Thats one of the nicer choices for the front bumper for your car, you may also want to check out the GT-R front it, you may like it just as much or more. B14Stealth has one, if you go to the member ride's forum, you can see some pics of it.


----------



## pete? (Jul 6, 2004)

bussardnr said:


> i plan on doing away with the grill and the bottom part,


you cant do away with the grill it is molded on







GT-R kit








fender flares

they make this kit for the sentra too


----------



## xbrandonx (Mar 27, 2004)

1.6pete said:


> you cant do away with the grill it is molded on


sure he can if he wants to.
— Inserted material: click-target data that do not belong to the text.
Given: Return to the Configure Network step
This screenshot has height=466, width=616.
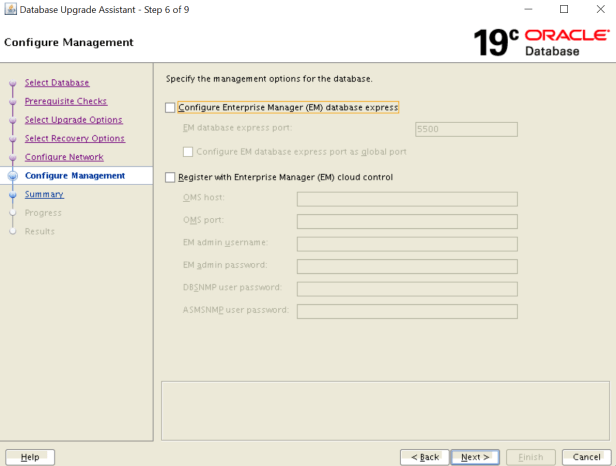Looking at the screenshot, I should click(64, 157).
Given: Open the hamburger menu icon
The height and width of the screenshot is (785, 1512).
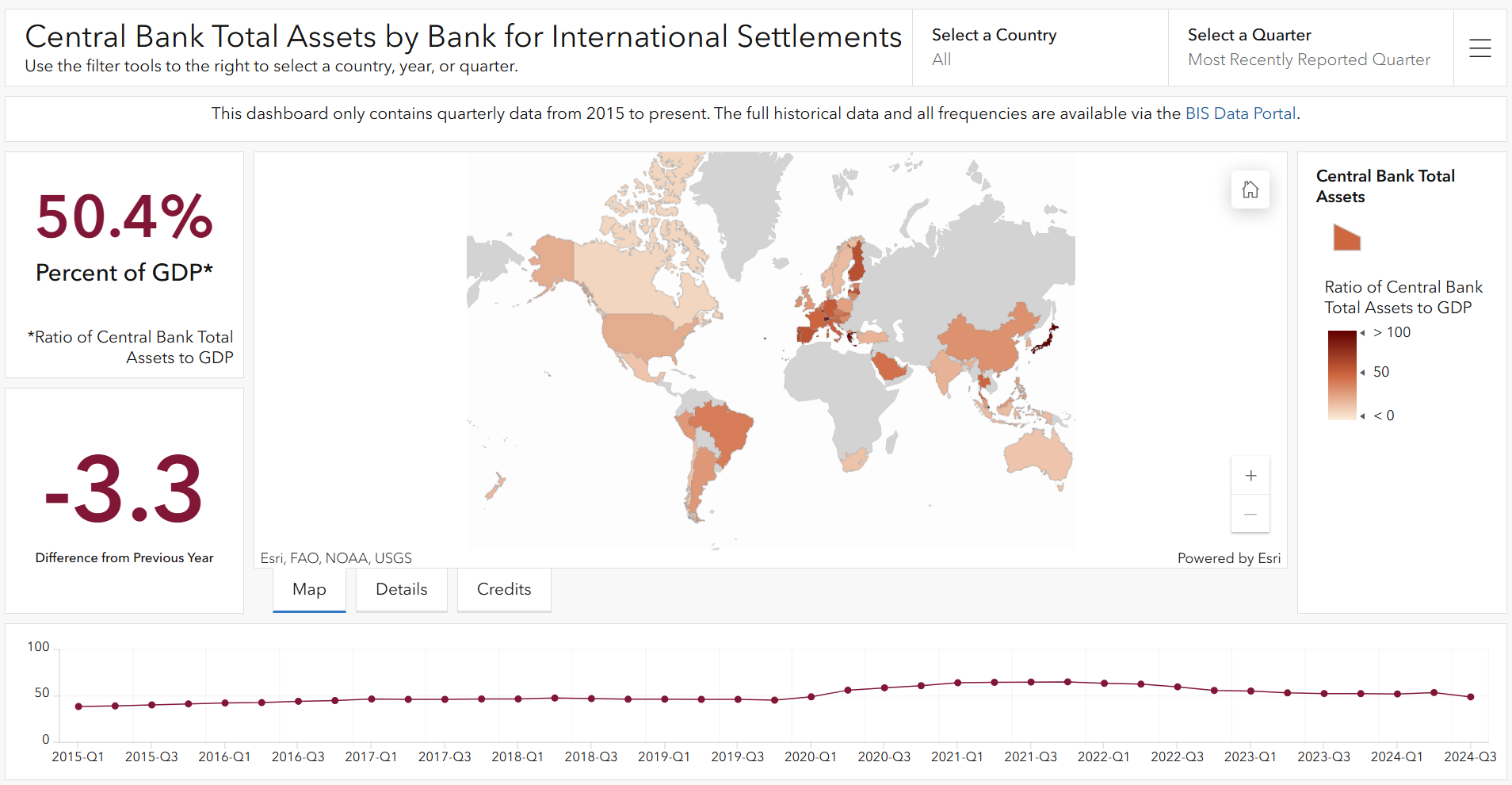Looking at the screenshot, I should tap(1480, 48).
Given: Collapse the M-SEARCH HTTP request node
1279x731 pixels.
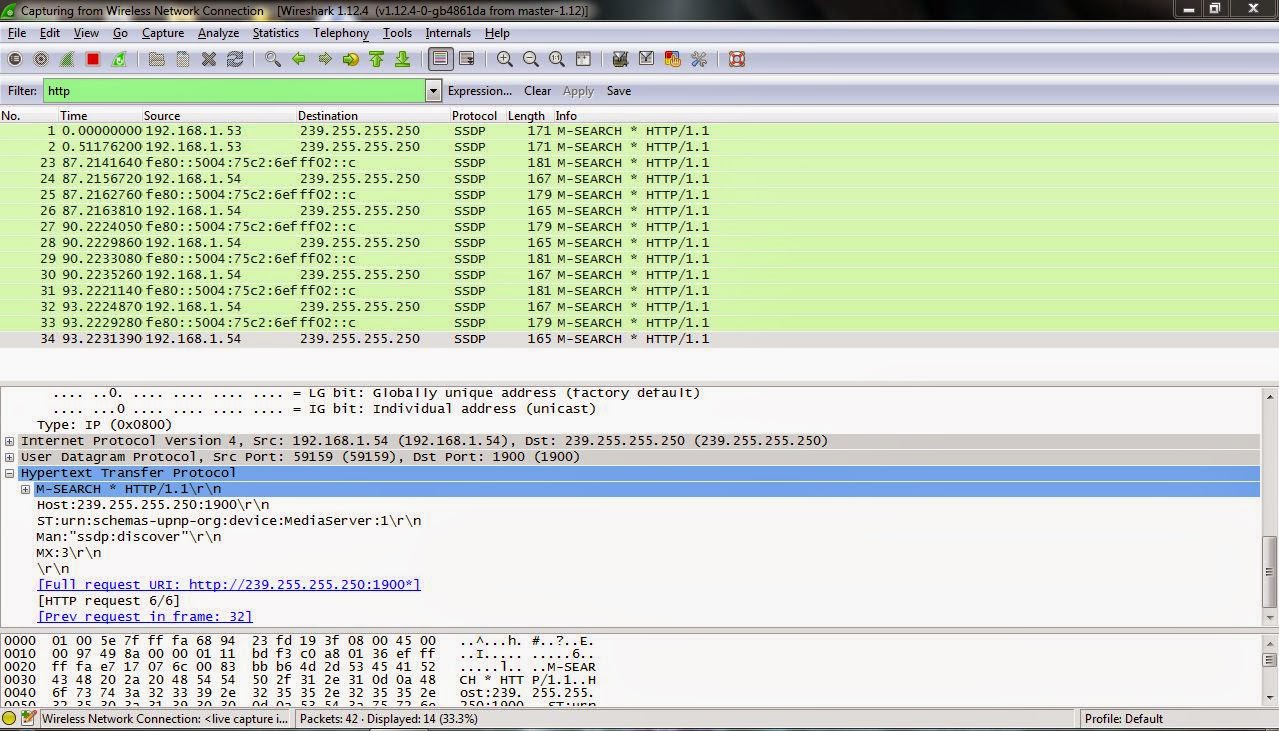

I don't know how it would look with a regular grill because the front of that sticks out further then the bumper does, I doubt it would flow very well but with a saw you can do away with anything if you really want to. I wouldn't reccomend it though.


----------



## pete? (Jul 6, 2004)

xbrandonx said:


> sure he can if he wants to. I don't know how it would look with a regular grill because the front of that sticks out further then the bumper does, I doubt it would flow very well but with a saw you can do away with anything if you really want to. I wouldn't reccomend it though.
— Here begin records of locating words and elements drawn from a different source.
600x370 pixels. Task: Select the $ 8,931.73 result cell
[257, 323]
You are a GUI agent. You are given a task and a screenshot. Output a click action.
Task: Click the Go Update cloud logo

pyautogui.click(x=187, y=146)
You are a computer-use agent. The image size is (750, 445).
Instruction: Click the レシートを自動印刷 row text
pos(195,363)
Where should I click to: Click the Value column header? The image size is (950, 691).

true but the flow of that bumper needs that raked back grill, a resest grill would look funny


----------



## xbrandonx (Mar 27, 2004)

1.6pete said:


> true but the flow of that bumper needs that raked back grill, a resest grill would look funny


I think so as well, but it is possible, I'm not sure how he would get it to look right without it, but there has to be a first time for everything


----------



## pete? (Jul 6, 2004)

xbrandonx said:


> I think so as well, but it is possible, I'm not sure how he would get it to look right without it, but there has to be a first time for everything


indeed. i personally have never seen this kit in person, but im sure if you have it in front of you/ on the car you could think of something. but looking at it in a pic no ideas are coming to me :cheers:


----------



## LIUSPEED (May 29, 2002)

if you dont want the grill then i recommed you get this one.
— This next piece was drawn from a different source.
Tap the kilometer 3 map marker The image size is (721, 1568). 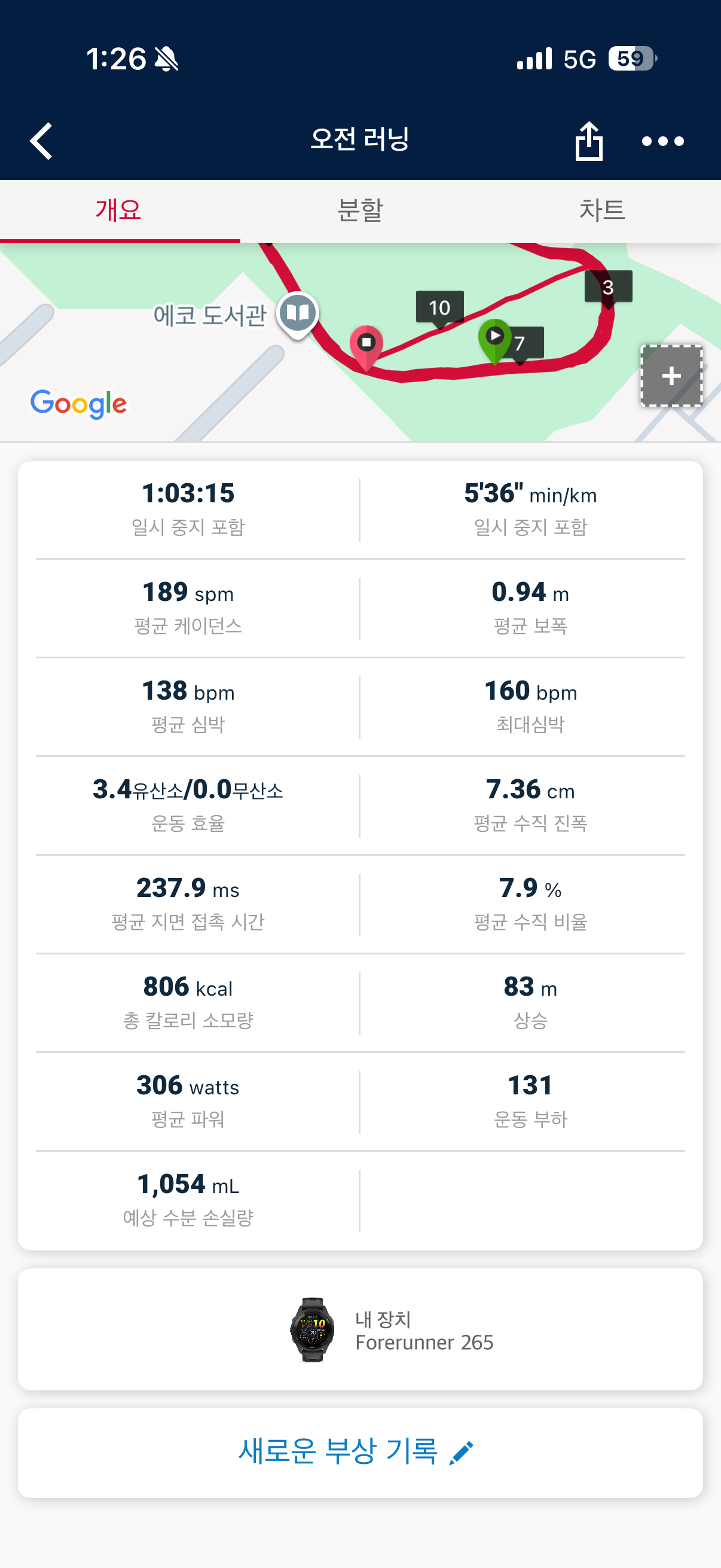[x=608, y=286]
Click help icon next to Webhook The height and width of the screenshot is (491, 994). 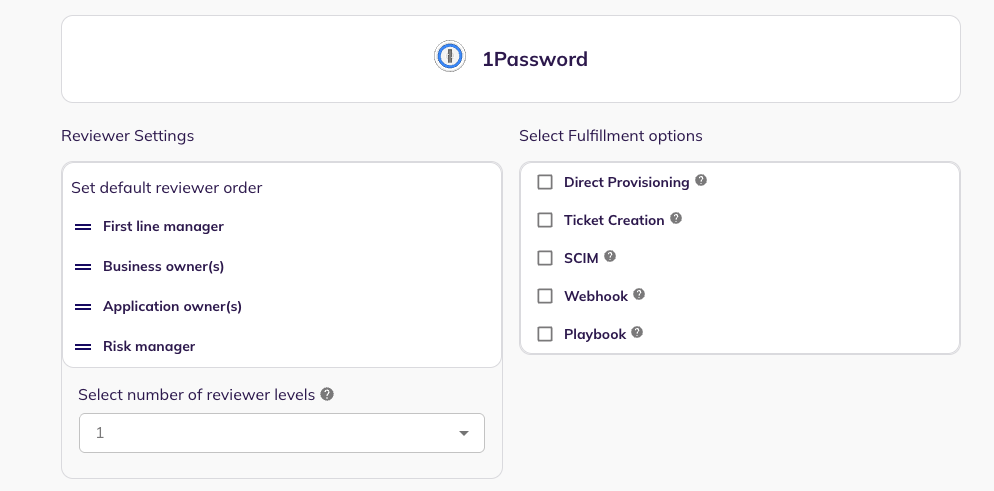point(639,295)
and for some side skirt options check out 

versus motorsports kits


----------



## xbrandonx (Mar 27, 2004)

1.6pete said:


> indeed. i personally have never seen this kit in person, but im sure if you have it in front of you/ on the car you could think of something. but looking at it in a pic no ideas are coming to me :cheers:


damn liu showed us both up.


----------



## LIUSPEED (May 29, 2002)

xbrandonx said:


> damn liu showed us both up.


that what im here for :thumbup: 






jk


----------



## pete? (Jul 6, 2004)

LIUSPEED said:


> that what im here for :thumbup:
> 
> 
> 
> ...


well played :thumbup:


----------



## bussardnr (Aug 11, 2004)

i plan on making a custom grill, one like the 99 but goes all the way to the bottpom


----------



## LIUSPEED (May 29, 2002)

bussardnr said:


> i plan on making a custom grill, one like the 99 but goes all the way to the bottpom


then get the one i posted that already doesnt have a grill so you can do your custom grill and what not on there.


----------



## xbrandonx (Mar 27, 2004)

LIUSPEED said:


> then get the one i posted that already doesnt have a grill so you can do your custom grill and what not on there.


that will save you the trouble of having to cut the grill and bottom lip off, it may also be a bit cheaper as well.


----------



## bussardnr (Aug 11, 2004)

well i'll have to get that one then, thanks liu


----------



## 1CLNB14 (Apr 30, 2002)

4 door GT-R skirts


----------